When a grain of wheat falls into the soil, and the spring rains come, the grain takes up that water. The water activates the internal food and enzymes, pressure builds up inside the grain, and the outer shell, the coat, bursts open. The root and shoot come forth, and the plant grows and produces leaves and fruits and more grains. That’s a fruitful death, Jesus might say, because the seed is no longer a self-contained thing unto itself.
There’s another way a seed can die. It can get all the water it needs, and inside the enzymes and growth mechanisms are all activated, but, for whatever reason, the hard outer coat never bursts open. The seed rots on the inside and does not produce anything. It dies a sterile, fruitless death.
Unless a grain of wheat falls to the earth and dies, it cannot bear fruit.

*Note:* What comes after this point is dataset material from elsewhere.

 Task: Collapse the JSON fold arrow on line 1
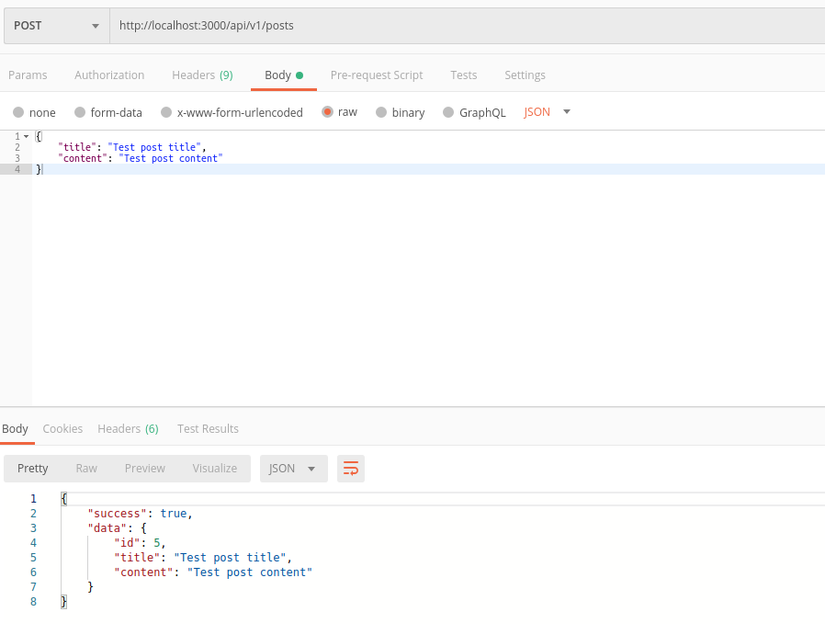point(26,136)

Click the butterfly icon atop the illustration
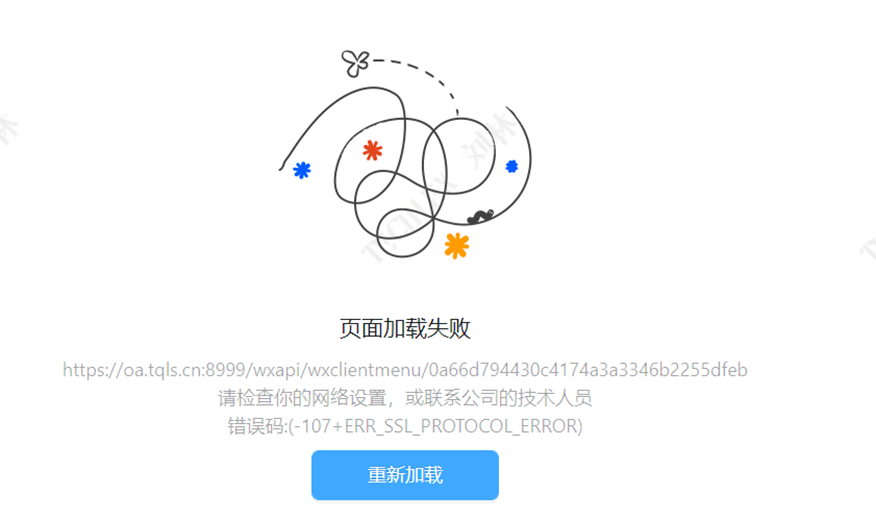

What Archbishop Romero realized from the grain of wheat is we can try to insulate ourselves, shore up our own safety, and distance ourselves from violence and from those who commit violent acts. But this is sterile—it cannot lead to life if others continue dying.
Jesus calls us to consider the grain of wheat that dies, and, in the process, becomes new life that expands and flourishes beyond itself.
We can either seek our own protection and avoid unpredictable or risky circumstances, or we can seek the Kingdom of God and what it means to live as disciples of Jesus. We can stay where we are or go to the places where he is.
Where I am, there my servant will be also.
I heard of a congregation spending a whole year with this single Gospel passage, allowing Christ to reshape their entire life of worship and formation and ministries. “This will be the death of us,” the pastor told her congregation as the year began.
And she was right. In order to die to themselves, they had to hate their current congregational life. They had to hate their programs enough to stop doing them, because none of them resulted in relationships or communion with their neighbors, who by and large were unchurched and uninspired by white Christianity. Jesus was already with their neighbors, in ways they didn’t fully understand, so they had to want to go where Jesus was, and learn.
Where I am, there my servants will be also.
Going where Jesus goes WILL be the death of us, at least the part of us we’ve held back from God and others.
It makes me want to explore where we (me and my community, you and yours) could follow Jesus out in the place(s) where we live and work and even have ignored, to be broken open, to die and be changed and bear fruit, like the grain of wheat. If like Archbishop Romero we trust in the power of God’s Word to break us open, then we can follow Jesus into whatever hurting and lonely and aching parts of this world he leads us, and there practice peace and communion and justice as beloveds of God broken open for love, come what may.
The Rev. Audra Abt is the vicar of the Church of the Holy Spirit, Greensboro, and the mission developer for Abundant Life Ministries, Greensboro.